MY POINT, WHICH is not terribly original, is that Mike had no incentive to judge Ira's capacity to repay because he was not exposed to what economists (pretentiously) call "moral hazard": he had no stake in the risk of a default, only a positive benefit from the size of the loan. As with the managers and share-holders of Fannie Mae et al, he profited from the upside, while the downside was, in effect, insured by all of us.

Then again, I am writing this (quietly) from my wife's bedside at Mass General, where she is recovering from knee-replacement surgery, funded in large measure by Medicare. If the hospital suggests discharge on Wednesday instead of Tuesday, will I say no? The extra five grand is, shall we say, insured by us all; there is a moralizing hazard, too, which I would feel a little odd indulging in just at the moment. By the way, thirty-percent of what we pay to medical providers during our lifetimes comes in our last year of life. Imagine the size of Medicare's "bail-out" when boomer spouses have to decide on when to pull the plug, with others (that is, "us all") footing the bill?

LET ME BE clear. I am not upset that the bail-out is happening. It had to, just like the S&L bail-out did. The commonwealth is, among other things, a kind of insurer of last resort, the enabler (writes Adam Smith) of "commerce in general." I am not even upset that our Mikes made a buck. I am vaguely sorry, of course, for the people who, unlike Ira, recklessly took easy mortgages, or put "extra" money into mutual funds. But these people are now creating a good day for young home buyers (like my children), bankruptcy lawyers, etc. Nor am I particularly nervous about global capital not flowing back to our shores again, and fairly soon. What will the freshly-minted MBAs--the Mikes of the Kuwaiti or Chinese sovereign wealth funds--do with ten trillion dollars over the next decade? Invest in Ghana?

What I would be upset about is five foot leaps over seven foot pits, the continuing (mostly Republican) pretense that the prerogatives of commonwealth are temporary or do not legitimately exist: that the insurance the commonwealth provides comes along with dumb freedoms parading as market freedom. (Imagine a bail-out for car insurance companies in a roads system without traffic lights.) Paul Krugman shrewdly observes that the commonwealth has a right to own and manage a good part of what it invests in. People arguing for accountability should not fatuously be accused of socialism.

If insurance is a good thing, and government is a legitimate insurer, then we must end (to the extent that we can) triangular relations where the gainers of service have no stake in the cost of service; where people profit without moral hazard.
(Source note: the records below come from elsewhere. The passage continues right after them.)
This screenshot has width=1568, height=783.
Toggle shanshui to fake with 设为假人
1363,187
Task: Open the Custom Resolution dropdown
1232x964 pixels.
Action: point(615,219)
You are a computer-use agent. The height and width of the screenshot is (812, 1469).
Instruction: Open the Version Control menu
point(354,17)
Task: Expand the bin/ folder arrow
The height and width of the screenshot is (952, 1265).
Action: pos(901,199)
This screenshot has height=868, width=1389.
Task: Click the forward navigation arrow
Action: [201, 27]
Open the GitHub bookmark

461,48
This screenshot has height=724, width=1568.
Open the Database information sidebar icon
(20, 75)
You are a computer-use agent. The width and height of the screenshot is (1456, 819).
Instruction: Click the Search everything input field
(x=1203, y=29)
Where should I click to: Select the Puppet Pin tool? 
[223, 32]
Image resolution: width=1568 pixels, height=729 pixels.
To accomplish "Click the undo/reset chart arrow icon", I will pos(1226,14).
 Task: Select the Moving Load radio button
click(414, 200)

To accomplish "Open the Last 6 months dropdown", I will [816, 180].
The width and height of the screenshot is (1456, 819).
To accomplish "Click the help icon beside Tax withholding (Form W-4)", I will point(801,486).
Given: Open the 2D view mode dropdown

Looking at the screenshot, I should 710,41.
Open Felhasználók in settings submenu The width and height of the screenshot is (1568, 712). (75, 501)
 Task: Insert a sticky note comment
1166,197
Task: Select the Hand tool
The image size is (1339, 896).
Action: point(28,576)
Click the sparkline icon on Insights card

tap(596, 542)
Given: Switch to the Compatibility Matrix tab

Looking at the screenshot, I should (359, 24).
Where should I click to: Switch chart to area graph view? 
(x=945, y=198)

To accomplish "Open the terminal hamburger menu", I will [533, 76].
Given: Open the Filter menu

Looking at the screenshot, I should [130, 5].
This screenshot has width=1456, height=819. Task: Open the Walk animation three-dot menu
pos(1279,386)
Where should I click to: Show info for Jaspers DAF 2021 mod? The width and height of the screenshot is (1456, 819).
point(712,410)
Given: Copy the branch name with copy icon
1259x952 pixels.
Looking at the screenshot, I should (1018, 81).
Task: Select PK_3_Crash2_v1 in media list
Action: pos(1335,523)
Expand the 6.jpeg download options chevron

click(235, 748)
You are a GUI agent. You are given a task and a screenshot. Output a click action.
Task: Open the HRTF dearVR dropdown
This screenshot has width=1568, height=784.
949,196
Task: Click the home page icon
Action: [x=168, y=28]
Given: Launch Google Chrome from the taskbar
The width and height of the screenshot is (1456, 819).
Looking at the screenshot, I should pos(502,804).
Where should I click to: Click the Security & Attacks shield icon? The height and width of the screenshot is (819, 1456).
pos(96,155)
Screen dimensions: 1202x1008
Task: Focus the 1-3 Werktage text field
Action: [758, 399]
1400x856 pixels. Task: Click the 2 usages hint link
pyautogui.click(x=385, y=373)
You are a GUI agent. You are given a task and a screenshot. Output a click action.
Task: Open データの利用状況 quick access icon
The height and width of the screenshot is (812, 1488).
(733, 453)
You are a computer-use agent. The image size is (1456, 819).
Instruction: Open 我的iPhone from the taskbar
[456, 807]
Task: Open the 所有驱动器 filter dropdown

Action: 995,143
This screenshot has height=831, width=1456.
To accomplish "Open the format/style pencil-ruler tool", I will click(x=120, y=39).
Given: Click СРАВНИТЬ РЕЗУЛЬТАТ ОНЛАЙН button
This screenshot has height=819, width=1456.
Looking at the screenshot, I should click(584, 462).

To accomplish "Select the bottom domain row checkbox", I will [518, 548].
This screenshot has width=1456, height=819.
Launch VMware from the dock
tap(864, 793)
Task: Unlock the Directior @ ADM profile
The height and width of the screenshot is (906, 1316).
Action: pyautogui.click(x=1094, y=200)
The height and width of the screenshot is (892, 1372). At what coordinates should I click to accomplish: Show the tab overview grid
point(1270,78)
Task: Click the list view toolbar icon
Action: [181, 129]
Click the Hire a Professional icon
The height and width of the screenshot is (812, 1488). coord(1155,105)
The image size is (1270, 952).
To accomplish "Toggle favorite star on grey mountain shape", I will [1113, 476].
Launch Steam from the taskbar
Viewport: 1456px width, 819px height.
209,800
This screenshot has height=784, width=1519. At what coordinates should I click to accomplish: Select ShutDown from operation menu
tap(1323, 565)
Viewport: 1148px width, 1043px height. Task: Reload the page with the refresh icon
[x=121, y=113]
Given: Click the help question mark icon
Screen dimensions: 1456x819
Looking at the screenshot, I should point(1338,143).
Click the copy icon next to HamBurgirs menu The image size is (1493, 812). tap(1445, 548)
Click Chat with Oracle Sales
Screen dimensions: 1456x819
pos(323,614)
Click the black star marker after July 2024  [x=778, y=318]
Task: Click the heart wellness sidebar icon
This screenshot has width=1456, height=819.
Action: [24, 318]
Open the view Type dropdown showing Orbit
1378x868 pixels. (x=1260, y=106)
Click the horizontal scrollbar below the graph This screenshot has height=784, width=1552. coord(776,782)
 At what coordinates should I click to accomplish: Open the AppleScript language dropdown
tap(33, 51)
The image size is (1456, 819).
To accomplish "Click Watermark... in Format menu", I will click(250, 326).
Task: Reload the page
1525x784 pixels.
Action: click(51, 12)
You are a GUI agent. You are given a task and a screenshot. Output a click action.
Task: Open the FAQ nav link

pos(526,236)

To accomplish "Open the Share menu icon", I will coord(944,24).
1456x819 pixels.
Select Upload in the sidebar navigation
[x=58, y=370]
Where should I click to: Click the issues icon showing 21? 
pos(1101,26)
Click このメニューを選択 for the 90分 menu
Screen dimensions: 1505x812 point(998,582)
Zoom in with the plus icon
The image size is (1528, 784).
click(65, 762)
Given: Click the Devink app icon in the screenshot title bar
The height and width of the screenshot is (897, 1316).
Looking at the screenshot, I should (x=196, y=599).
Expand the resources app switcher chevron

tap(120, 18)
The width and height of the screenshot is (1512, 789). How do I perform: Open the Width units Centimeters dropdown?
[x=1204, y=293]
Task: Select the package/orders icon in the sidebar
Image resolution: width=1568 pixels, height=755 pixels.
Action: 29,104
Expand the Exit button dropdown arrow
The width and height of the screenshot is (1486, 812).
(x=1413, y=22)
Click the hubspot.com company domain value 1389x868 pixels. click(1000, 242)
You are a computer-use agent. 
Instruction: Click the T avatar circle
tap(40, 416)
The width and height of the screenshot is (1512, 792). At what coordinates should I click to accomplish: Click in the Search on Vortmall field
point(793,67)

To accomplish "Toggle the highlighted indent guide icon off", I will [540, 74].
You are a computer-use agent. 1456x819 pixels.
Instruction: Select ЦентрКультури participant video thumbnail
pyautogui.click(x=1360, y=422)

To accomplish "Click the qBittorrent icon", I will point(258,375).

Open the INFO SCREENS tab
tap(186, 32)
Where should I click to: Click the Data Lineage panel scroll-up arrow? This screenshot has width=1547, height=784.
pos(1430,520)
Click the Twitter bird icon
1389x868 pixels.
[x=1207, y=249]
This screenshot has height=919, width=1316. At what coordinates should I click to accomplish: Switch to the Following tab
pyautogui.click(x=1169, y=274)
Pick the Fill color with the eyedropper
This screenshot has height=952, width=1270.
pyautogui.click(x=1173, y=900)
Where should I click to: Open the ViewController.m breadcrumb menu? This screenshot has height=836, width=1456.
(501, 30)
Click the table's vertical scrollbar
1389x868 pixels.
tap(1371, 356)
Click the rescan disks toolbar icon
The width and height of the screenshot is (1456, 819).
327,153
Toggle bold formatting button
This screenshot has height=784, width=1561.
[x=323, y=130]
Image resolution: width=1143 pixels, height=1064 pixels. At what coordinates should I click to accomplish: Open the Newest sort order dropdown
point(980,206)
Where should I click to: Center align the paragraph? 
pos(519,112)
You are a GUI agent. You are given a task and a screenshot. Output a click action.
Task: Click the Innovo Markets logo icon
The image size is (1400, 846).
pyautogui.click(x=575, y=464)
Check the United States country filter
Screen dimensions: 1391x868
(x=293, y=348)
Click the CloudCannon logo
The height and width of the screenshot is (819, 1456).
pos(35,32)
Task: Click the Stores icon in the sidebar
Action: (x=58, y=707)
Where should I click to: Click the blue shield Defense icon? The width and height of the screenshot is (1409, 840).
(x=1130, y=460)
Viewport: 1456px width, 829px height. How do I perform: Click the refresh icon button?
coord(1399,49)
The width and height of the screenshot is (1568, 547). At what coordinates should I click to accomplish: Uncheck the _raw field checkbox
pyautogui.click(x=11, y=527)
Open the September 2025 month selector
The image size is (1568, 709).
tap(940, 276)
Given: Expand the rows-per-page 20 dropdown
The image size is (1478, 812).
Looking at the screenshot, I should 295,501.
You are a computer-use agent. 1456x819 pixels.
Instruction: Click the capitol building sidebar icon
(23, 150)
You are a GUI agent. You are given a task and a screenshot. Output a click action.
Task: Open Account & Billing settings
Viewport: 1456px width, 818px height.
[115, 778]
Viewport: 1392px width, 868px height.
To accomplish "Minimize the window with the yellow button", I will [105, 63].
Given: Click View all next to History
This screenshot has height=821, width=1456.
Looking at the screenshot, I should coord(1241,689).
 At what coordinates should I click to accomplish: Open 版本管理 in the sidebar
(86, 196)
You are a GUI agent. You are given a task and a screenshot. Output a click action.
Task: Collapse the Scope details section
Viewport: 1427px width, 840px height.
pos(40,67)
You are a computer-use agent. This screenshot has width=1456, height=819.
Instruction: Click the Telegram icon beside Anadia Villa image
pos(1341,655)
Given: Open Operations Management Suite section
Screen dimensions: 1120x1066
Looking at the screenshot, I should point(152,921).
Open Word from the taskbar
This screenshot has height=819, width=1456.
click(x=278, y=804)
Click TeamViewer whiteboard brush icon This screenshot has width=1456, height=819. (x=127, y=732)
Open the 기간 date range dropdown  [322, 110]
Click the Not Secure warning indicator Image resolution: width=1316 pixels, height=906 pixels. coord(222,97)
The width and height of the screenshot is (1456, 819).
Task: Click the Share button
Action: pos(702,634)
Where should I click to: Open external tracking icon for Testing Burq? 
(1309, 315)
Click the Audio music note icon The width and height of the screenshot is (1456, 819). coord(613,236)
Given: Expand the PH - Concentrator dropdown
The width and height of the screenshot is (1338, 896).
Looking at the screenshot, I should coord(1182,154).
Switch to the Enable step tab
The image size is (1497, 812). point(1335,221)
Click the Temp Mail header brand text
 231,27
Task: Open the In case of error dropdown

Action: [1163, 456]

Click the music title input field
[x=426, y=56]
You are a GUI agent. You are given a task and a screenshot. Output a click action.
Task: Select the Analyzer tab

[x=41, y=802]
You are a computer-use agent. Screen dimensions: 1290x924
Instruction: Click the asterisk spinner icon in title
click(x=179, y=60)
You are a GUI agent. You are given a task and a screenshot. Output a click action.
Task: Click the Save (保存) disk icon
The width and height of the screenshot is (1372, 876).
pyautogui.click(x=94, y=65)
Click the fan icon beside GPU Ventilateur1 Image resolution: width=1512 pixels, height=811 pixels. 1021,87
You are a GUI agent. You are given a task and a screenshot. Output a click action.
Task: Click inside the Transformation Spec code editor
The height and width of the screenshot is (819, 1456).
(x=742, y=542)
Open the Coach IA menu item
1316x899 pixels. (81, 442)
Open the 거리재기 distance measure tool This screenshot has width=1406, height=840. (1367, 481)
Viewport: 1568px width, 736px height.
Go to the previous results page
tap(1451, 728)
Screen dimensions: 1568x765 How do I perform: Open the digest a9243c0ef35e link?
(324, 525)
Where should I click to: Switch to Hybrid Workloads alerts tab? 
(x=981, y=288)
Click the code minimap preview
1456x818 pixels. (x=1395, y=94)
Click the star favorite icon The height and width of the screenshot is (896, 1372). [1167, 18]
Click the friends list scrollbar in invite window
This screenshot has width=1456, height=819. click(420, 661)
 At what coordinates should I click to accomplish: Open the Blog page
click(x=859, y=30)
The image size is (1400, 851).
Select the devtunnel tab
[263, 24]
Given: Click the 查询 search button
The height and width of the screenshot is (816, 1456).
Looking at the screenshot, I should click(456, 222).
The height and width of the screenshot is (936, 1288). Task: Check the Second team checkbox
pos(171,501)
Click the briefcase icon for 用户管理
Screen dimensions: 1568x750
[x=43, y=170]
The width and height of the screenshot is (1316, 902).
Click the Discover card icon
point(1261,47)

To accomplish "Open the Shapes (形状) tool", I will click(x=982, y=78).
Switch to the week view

This means more than new, harsh financial regulations for mortgage buying or rules for banking. It means, also (finally), single-payer health insurance, as in Canada, for example, where the buyers of health care negotiate with providers of health care in behalf of patients. It means government funded high speed train systems funded by gas taxes, so we are not all stuck with the catastrophes from global warming. It means more public universities, so we don't face an unemployment catastrophe in a generation. It means, in short, citizenship and social contract.